Governor Dannel P. Malloy today signed legislation into law that will increase Connecticut's minimum wage to $10.10 by 2017.
"This legislation is about making sure that people working full-time and supporting families aren't living in poverty," Governor Malloy said. "The extra money that these folks earn will be put back into our economy and help our communities. I am proud that Connecticut is once again a leader on an issue of national importance."
Last year, Governor Malloy signed a bill into law that increased the state minimum wage on January 1, 2014 from $8.25 to $8.70. The new law the Governor signed today will raise the minimum wage by an additional 45 cents to $9.15 on January 1, 2015, followed by another 45-cent increase to $9.60 on January 1, 2016, and then finally requires a 50-cent increase to $10.10 effective January 1, 2017.

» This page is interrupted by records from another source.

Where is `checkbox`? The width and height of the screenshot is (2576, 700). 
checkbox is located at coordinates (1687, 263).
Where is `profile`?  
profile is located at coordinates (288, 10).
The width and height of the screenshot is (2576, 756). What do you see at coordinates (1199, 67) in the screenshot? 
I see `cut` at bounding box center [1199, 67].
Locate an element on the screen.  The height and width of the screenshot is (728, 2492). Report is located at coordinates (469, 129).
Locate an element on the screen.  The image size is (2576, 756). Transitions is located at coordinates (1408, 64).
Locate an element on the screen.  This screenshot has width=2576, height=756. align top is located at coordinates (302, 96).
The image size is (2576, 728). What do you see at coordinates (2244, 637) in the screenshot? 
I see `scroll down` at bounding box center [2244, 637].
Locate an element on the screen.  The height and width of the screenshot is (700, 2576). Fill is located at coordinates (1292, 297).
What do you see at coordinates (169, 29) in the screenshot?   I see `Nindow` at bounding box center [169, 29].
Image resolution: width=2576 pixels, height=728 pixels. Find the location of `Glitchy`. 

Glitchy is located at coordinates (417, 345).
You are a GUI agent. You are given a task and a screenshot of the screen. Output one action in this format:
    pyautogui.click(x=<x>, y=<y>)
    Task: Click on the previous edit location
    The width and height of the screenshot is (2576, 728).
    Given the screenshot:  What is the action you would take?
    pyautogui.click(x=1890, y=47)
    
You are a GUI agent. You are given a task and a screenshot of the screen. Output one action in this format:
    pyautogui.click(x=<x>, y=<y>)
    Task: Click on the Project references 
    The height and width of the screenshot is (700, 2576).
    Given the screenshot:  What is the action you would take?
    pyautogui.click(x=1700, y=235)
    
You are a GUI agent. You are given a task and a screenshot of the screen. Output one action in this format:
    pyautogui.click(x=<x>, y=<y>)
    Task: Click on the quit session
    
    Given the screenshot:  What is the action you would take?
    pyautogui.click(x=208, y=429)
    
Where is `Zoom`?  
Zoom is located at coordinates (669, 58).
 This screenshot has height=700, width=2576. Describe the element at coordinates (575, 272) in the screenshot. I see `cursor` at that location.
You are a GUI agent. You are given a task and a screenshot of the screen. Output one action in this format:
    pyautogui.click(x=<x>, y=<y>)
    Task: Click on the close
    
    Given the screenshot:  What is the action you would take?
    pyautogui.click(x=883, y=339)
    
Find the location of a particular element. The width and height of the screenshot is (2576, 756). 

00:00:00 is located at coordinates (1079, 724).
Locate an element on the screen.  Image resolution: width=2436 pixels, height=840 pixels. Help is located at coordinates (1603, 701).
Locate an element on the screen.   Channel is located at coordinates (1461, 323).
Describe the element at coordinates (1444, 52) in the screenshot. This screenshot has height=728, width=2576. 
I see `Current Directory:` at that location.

"In signing this bill, Governor Malloy positioned Connecticut as a state that is truly committed to its workforce," said Lt. Governor Nancy Wyman. "I applaud the Governor, our legislative leaders, and the General Assembly for their efforts to ensure that our minimum wage earners -- 56 percent of whom are women -- can build economic stability for themselves and their children. Moreover, this legislation will help 125,000 hardworking Connecticut women who earn at or just above the minimum wage put food on the table, pay rent, and create a better life for their families."
"Three weeks to the day after President Obama's visit to New Britain, the Connecticut General Assembly sent a message that it values its hardworking residents," said Senate President Donald E. Williams, Jr. (D-Brooklyn). "The majority of workers earning the minimum wage are men and women who struggle to provide for themselves and their families. Those men and women deserve an honest wage for a hard day's work."
Speaker of the House Brendan Sharkey (D-Hamden) said, "Raising the minimum wage helps people who need it most, is good for our economy, and is the right thing to do. This will put a little extra money in the pockets of hardworking families who will spend it in our communities, and I hope other states and Congress will follow our lead."
"As the gulf widens between the top earners and the minimum wage workers they employ, we are consigning an entire group of hardworking Americans to long hours of work without hope of economic advancement," said Senate Majority Leader Martin M. Looney (D-New Haven). "By raising the minimum, we are making it just a bit easier for families to make ends meet and live the American dream."
"This minimum wage bill is not about statistics or numbers, it is about the people," said House Majority Leader Joe Aresimowicz (D-Berlin, Southington). "In one of the richest nations in the world, no person who works hard every day to provide for their family should have to live in poverty. A majority of the people who are earning minimum wage are parents, head of households, and people who help to support their families. These people deserve a decent wage for their work."
"90,000 Connecticut workers will now receive a raise allowing them to do the basic things we all do to survive," said State Senator Holder-Winfield (D-Hamden, New Haven), co-chair of the General Assembly's Labor and Public Employees Committee. "If the minimum wage had kept up with inflation in the last 45 years, it would be almost $11.00 per hour. What we accomplished today was an increase for those who need it most."
State Representative Peter Tercyak (D-New Britain), co-chair of the General Assembly's Labor and Public Employees Committee, said, "With this hike in the minimum wage, we are at last helping grow the economy on Main Street. Minimum wage workers spend every penny in their paychecks. Their purchases and bills are all local. And once the minimum wage worker spends that money it gets spent again and again as it works its way up through the economy."
The legislation is Senate Bill 32, An Act Concerning Working Families' Wages.